-- Brief --
Repeat the listing below line for line, exactly as shown.

-- Provided information --
○ ○ ○ ○
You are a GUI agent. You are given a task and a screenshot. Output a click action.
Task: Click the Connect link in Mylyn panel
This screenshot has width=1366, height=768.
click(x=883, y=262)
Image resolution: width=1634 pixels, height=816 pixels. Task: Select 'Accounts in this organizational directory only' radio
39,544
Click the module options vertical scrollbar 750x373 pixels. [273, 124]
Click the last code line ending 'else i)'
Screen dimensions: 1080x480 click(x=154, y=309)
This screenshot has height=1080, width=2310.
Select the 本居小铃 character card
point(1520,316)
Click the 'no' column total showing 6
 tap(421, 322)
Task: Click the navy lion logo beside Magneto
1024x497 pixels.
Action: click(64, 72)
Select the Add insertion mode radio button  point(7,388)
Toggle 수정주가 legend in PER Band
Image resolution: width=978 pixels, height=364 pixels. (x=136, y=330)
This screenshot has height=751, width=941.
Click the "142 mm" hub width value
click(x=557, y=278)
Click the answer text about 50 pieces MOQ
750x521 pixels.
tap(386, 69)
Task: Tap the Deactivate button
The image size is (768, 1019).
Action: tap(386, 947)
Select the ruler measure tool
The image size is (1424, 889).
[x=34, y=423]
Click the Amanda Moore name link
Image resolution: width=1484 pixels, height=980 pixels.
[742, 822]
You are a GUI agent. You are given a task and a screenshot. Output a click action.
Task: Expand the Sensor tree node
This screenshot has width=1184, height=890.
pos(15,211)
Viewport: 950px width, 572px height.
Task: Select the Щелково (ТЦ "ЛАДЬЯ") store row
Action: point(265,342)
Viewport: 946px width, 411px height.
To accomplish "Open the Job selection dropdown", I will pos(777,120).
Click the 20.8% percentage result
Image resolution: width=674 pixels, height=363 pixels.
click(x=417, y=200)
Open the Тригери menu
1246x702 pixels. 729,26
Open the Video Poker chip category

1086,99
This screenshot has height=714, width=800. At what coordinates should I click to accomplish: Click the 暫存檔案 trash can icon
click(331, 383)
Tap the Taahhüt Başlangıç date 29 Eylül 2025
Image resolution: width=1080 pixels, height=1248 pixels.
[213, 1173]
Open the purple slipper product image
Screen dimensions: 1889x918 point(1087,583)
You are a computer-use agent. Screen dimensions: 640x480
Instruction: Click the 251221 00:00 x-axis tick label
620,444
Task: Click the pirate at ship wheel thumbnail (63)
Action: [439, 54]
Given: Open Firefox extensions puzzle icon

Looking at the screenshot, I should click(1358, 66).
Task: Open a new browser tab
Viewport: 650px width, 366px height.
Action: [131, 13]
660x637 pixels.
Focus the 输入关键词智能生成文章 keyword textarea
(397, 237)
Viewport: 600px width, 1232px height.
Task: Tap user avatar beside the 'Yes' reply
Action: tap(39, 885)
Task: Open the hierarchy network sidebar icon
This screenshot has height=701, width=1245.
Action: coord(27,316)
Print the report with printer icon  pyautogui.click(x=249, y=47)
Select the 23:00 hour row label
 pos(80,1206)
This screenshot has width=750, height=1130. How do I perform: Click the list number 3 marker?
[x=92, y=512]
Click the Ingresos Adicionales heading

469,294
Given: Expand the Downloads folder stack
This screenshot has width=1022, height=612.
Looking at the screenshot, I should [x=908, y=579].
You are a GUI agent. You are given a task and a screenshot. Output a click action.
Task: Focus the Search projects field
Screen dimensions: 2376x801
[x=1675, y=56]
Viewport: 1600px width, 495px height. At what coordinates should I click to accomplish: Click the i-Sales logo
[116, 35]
○ ○ ○ ○
-- Answer to the exercise --
You are a GUI agent. You are given a task and a screenshot. Output a click action.
Task: Click the Connect link in Mylyn panel
This screenshot has width=1366, height=768.
click(x=883, y=262)
Image resolution: width=1634 pixels, height=816 pixels. Task: Select 'Accounts in this organizational directory only' radio
39,544
Click the module options vertical scrollbar 750x373 pixels. [273, 124]
Click the last code line ending 'else i)'
Screen dimensions: 1080x480 click(x=154, y=309)
This screenshot has height=1080, width=2310.
Select the 本居小铃 character card
point(1520,316)
Click the 'no' column total showing 6
 tap(421, 322)
Task: Click the navy lion logo beside Magneto
1024x497 pixels.
Action: click(64, 72)
Select the Add insertion mode radio button  point(7,388)
Toggle 수정주가 legend in PER Band
Image resolution: width=978 pixels, height=364 pixels. (x=136, y=330)
This screenshot has height=751, width=941.
Click the "142 mm" hub width value
click(x=557, y=278)
Click the answer text about 50 pieces MOQ
750x521 pixels.
tap(386, 69)
Task: Tap the Deactivate button
The image size is (768, 1019).
Action: tap(386, 947)
Select the ruler measure tool
The image size is (1424, 889).
[x=34, y=423]
Click the Amanda Moore name link
Image resolution: width=1484 pixels, height=980 pixels.
[742, 822]
You are a GUI agent. You are given a task and a screenshot. Output a click action.
Task: Expand the Sensor tree node
This screenshot has width=1184, height=890.
pos(15,211)
Viewport: 950px width, 572px height.
Task: Select the Щелково (ТЦ "ЛАДЬЯ") store row
Action: point(265,342)
Viewport: 946px width, 411px height.
To accomplish "Open the Job selection dropdown", I will pos(777,120).
Click the 20.8% percentage result
Image resolution: width=674 pixels, height=363 pixels.
click(x=417, y=200)
Open the Тригери menu
1246x702 pixels. 729,26
Open the Video Poker chip category

1086,99
This screenshot has height=714, width=800. At what coordinates should I click to accomplish: Click the 暫存檔案 trash can icon
click(331, 383)
Tap the Taahhüt Başlangıç date 29 Eylül 2025
Image resolution: width=1080 pixels, height=1248 pixels.
[213, 1173]
Open the purple slipper product image
Screen dimensions: 1889x918 point(1087,583)
You are a computer-use agent. Screen dimensions: 640x480
Instruction: Click the 251221 00:00 x-axis tick label
620,444
Task: Click the pirate at ship wheel thumbnail (63)
Action: [439, 54]
Given: Open Firefox extensions puzzle icon

Looking at the screenshot, I should click(1358, 66).
Task: Open a new browser tab
Viewport: 650px width, 366px height.
Action: [131, 13]
660x637 pixels.
Focus the 输入关键词智能生成文章 keyword textarea
(397, 237)
Viewport: 600px width, 1232px height.
Task: Tap user avatar beside the 'Yes' reply
Action: tap(39, 885)
Task: Open the hierarchy network sidebar icon
This screenshot has height=701, width=1245.
Action: coord(27,316)
Print the report with printer icon  pyautogui.click(x=249, y=47)
Select the 23:00 hour row label
 pos(80,1206)
This screenshot has width=750, height=1130. How do I perform: Click the list number 3 marker?
[x=92, y=512]
Click the Ingresos Adicionales heading

469,294
Given: Expand the Downloads folder stack
This screenshot has width=1022, height=612.
Looking at the screenshot, I should [x=908, y=579].
You are a GUI agent. You are given a task and a screenshot. Output a click action.
Task: Focus the Search projects field
Screen dimensions: 2376x801
[x=1675, y=56]
Viewport: 1600px width, 495px height. At what coordinates should I click to accomplish: Click the i-Sales logo
[116, 35]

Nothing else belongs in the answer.